Start of Block

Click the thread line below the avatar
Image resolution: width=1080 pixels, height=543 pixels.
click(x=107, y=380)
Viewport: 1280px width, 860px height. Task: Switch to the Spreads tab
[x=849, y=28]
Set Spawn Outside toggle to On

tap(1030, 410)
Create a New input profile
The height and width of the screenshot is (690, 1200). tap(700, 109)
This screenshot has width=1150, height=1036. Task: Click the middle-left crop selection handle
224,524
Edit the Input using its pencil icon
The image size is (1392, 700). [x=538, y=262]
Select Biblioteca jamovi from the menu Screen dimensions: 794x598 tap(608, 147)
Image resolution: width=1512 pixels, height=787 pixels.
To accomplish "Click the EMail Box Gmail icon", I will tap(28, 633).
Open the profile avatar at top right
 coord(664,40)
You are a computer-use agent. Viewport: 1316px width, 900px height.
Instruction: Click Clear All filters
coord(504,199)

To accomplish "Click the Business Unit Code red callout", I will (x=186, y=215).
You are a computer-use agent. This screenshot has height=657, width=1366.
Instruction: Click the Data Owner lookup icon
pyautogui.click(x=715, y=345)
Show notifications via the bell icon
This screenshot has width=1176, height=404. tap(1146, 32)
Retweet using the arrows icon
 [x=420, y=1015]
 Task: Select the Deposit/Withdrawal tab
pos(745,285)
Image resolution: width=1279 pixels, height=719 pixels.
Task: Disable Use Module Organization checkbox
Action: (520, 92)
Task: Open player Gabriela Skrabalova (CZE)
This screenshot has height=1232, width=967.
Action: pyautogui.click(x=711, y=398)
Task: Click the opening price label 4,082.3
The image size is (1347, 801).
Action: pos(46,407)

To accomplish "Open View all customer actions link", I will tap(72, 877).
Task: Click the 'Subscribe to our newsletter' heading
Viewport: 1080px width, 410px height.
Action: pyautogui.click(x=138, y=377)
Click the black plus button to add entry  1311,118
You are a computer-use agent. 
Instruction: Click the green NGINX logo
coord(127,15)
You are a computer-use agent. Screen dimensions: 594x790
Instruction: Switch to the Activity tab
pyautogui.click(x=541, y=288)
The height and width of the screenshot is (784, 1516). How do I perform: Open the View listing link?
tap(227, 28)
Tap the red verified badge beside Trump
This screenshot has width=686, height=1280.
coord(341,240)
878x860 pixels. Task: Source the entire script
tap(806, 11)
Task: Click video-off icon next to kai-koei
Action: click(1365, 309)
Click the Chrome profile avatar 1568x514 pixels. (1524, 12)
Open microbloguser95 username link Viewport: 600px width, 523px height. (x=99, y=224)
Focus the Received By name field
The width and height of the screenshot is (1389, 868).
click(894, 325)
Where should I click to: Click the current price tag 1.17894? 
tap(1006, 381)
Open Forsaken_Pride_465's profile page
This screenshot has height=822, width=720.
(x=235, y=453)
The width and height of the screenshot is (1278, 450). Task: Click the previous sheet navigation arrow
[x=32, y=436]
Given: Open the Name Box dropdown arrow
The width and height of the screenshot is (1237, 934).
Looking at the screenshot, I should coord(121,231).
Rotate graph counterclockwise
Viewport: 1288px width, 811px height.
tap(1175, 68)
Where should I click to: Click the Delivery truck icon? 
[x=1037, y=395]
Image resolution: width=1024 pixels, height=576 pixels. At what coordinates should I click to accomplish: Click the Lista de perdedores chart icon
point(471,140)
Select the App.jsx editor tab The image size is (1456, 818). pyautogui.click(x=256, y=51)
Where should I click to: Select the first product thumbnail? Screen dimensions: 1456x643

End of Block

Task requirements >>
Begin at the line above that has "Open the profile avatar at top right" and stop after the line that has "You are a computer-use agent. This", copying each line exactly and adding nothing else.

Written solution >>
Open the profile avatar at top right
 coord(664,40)
You are a computer-use agent. Viewport: 1316px width, 900px height.
Instruction: Click Clear All filters
coord(504,199)

To accomplish "Click the Business Unit Code red callout", I will (x=186, y=215).
You are a computer-use agent. This screenshot has height=657, width=1366.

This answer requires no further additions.